== Tarea ==
Continúa la reseña del libro Fin de siglos, ¿fin de ciclos?, que figura más abajo, a partir de su última línea.

== Texto de origen ==
────────────────

On-line version ISSN 2448-6531Print version ISSN 0185-0172

Hist. mex. vol.64 n.3 Ciudad de México Jan./Mar. 2015

 

Reseñas

Leticia Reina y Ricardo Pérez Montfort (coords.), Fin de siglos, ¿fin de ciclos?: 1810, 1910, 2010

Diego Pulido Esteva* 

*Instituto Nacional de Antropología e Historia

Reina, Leticia; Pérez Montfort, Ricardo. Fin de siglos, ¿fin de ciclos?: 1810, 1910, 2010. México: Siglo Veintiuno Editores, Instituto Nacional de Antropología e Historia, Centro de Investigaciones y Estudios Superiores en Antropología Social, Centro de Investigaciones y Docencia en Humanidades del Estado de Morelos, 2013. 418p. ISBN: 978-607-030-458-3.

────────────────

== Material ==
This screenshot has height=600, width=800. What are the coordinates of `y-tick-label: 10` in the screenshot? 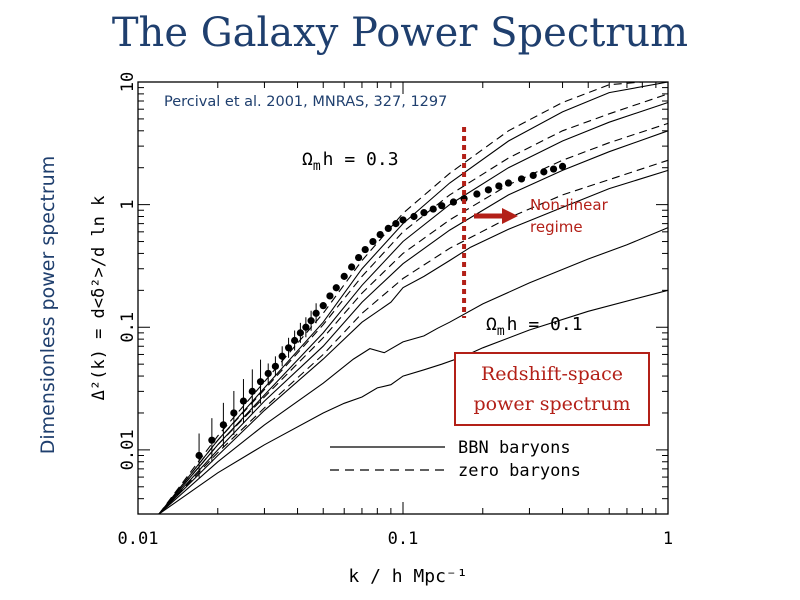 It's located at (128, 82). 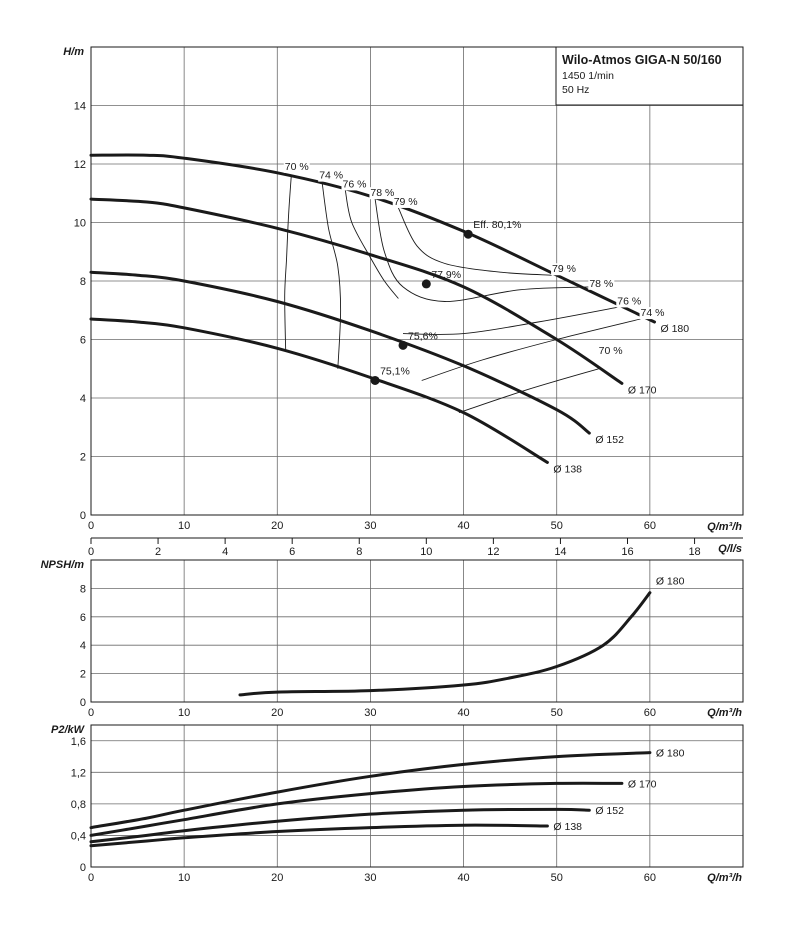 What do you see at coordinates (83, 618) in the screenshot?
I see `npsh-y-tick-3: 6` at bounding box center [83, 618].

────────────────

== Resultado ==
Este libro ofrece un análisis comparado de los fines de siglo en México, motivo suficiente para afirmar su originalidad y pertinencia. Es resultado de un concurso interdisciplinario e interinstitucional de especialistas en distintos campos. Está dividido en seis bloques temáticos y a lo largo de éstos se suceden cambios de escala así como temporalidades que van de periodos cortos al análisis de procesos seculares, como muestran los balances correspondientes a la primera y la última partes de la obra. En éstos se privilegia la mirada de largo aliento para entender los fines de ciclo en la historia de México que, como apunta Paolo Riguzzi, están estrechamente asociados “en términos lógicos e históricos” a procesos revolucionarios (p. 61).

Por la diversidad de problemas y periodos que este libro abarca, es complicado detenerse en cada uno de los trabajos en tan corto espacio, por lo cual alternaré comentarios sobre algunos de éstos con una apretada síntesis. El texto de Enrique Semo conforma la primera parte, en la cual los fines de ciclo aparecen como resultado de tensiones entre la “modernización desde arriba” y la vía revolucionaria.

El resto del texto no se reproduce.